Well, I figured I ought to copy /etc over there as well, issuing the following command:
OK, it worked. I had everything backed up on the W2K box. I was setting up a script to handle this automatically, so I could do it all at one shot (user directories, and /etc).
So, I switched directories over to /mnt/halbackup/etc (I made sure I was in the backup location on the W2K box), and did and rm, a big one. I figured I would clear it out, and then re-run the script, recopying /etc back to the W2K box, and all the backups run over there would have my /etc nice and cozy on their global backup.
And then it happened. I tried to cd to /etc, and there was no such directory. I tried to su, and there was no root user.
I think that little -dereference flag to the cpio command somehow got me back to nuking the original /etc directory on my linux box!
Can somebody help me? My machine is still alive, but I'm afraid to touch it, can't reboot it, can't login......help!!!!!
Thanks for your reply. I think I've got a bit of a chicken and egg problem. I don't have the permissions to copy into /etc (or create /etc), because there is no /etc/passwd.
Is it possible to boot from the system CD, recover a vanilla /etc, and setup a new root? I don't want to touch the rest of the disk, just get /etc back, with a root that will help me clean up the mess I've made.
Mounting /proc filesystem
Creating block devices
Creating root device
Mounting root filesystem
kjournald starting. Commit interval 5 seconds
EXT3-fs: mounted filesystem with ordered data mode.
Freeing unused kernel memory: 212k freed
INIT: version 2.84 booting
INIT: No inittab file found
INIT: can't open (/etc/ioctl.save, O_WRONLY): No such file or director
I think you need to boot with a system that can work on it's own eg Knoppix, or any other live distribution. There are some for floppys to. Check if they have support for your filesystems otherwise there's no much use of 'em
Unfortunately, I don't have access to Knoppix. I was hoping to be able to boot off the linux boot floppy, get in with root, and be able to create and populate /etc from the boot floppy.
The problem is, I think it's looking for /etc on the hard drive in order to boot completely. Chickens and eggs chasing one another around....
Anybody know how I can get this to boot from the floppy, and recover /etc?
(RH 8.0). If not, is it possible to do the same thing if I had the system CDs?
welp, i don't know, but i think i'm takin a stab in the dark, but --
do you happen to have a linux cd that's bootable?
or the recovery floppy that you can make during install??
I actually have a recovery cd that i got somewhere that has helped me out before... but usually if i hose my installation, i just blow the thing away and start over.. then copy all my other junk on there.... lol
hmm.. the more i think about it tho, i think that both of those just "boot" the machine and then turn it over to the hard drive..

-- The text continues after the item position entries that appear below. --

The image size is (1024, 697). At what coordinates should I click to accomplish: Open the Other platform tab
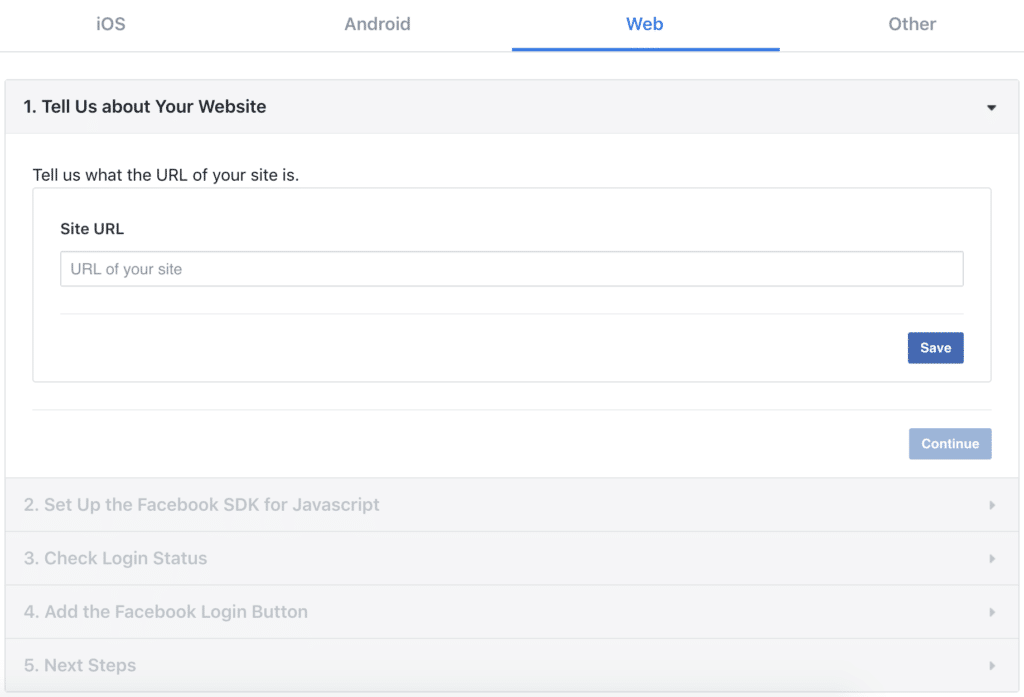912,24
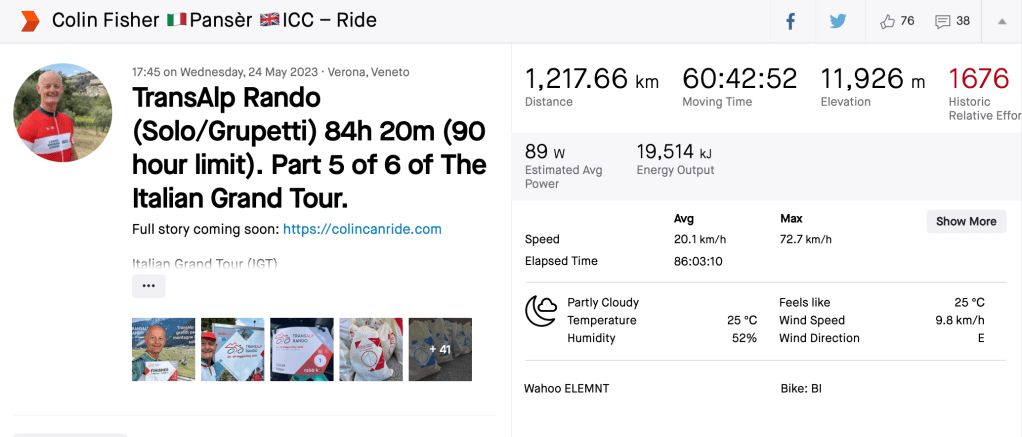Collapse the header with the up arrow
This screenshot has height=437, width=1022.
point(1002,21)
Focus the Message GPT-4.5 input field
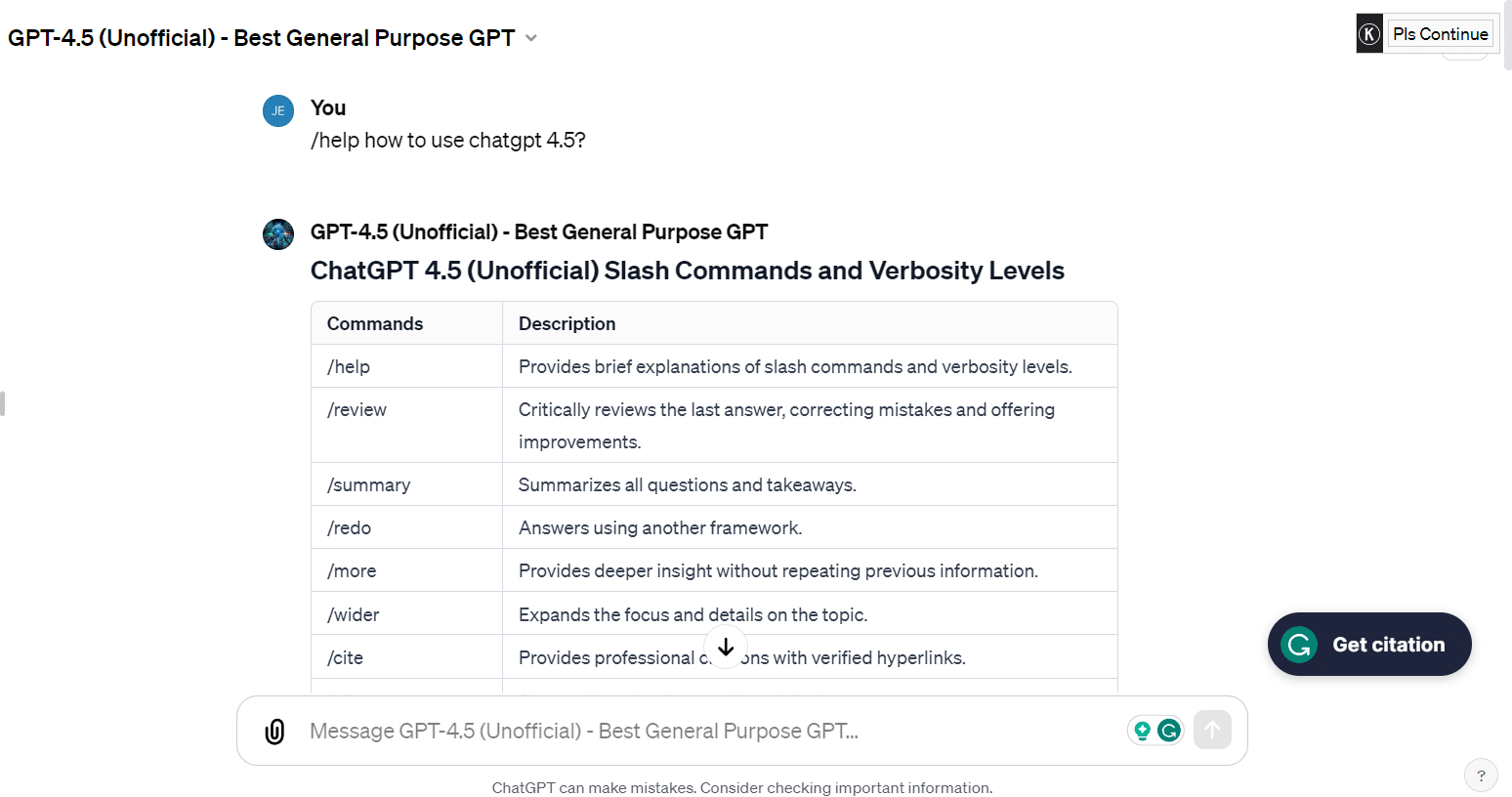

damn -- i'll check into that when i get to the house..
I would really appreciate any help. I brought the wounded machine home with me to my home network, where I have another working Linux machine (6.2), that I can hook it up to if that will help. I also have the boot CDs for 8.0 that the machine was originally built with.
I just don't know how I'm going to get at the drive when there's no passwd file to validate permissions, etc.
Any help would be greatly appreciated. I have a bunch of really important stuff on this drive, that at a minimum, I need to find some way to get off of there. If I have to rebuild the box after that, well, that's the price of blowing your foot off.
I need to get that other data off of there though.
AFAIK, when you log in as root from a recovery disk, you completely blow by Linux's security measures. You can do anything you want to the box. At least, I can mount my Debian partitions and do whatever the hell I want to them from Slack. And vice versa - I switched my entire /tmp and /var partitions around in Slack from Debian. Dealing with /etc or /home should be no more difficult.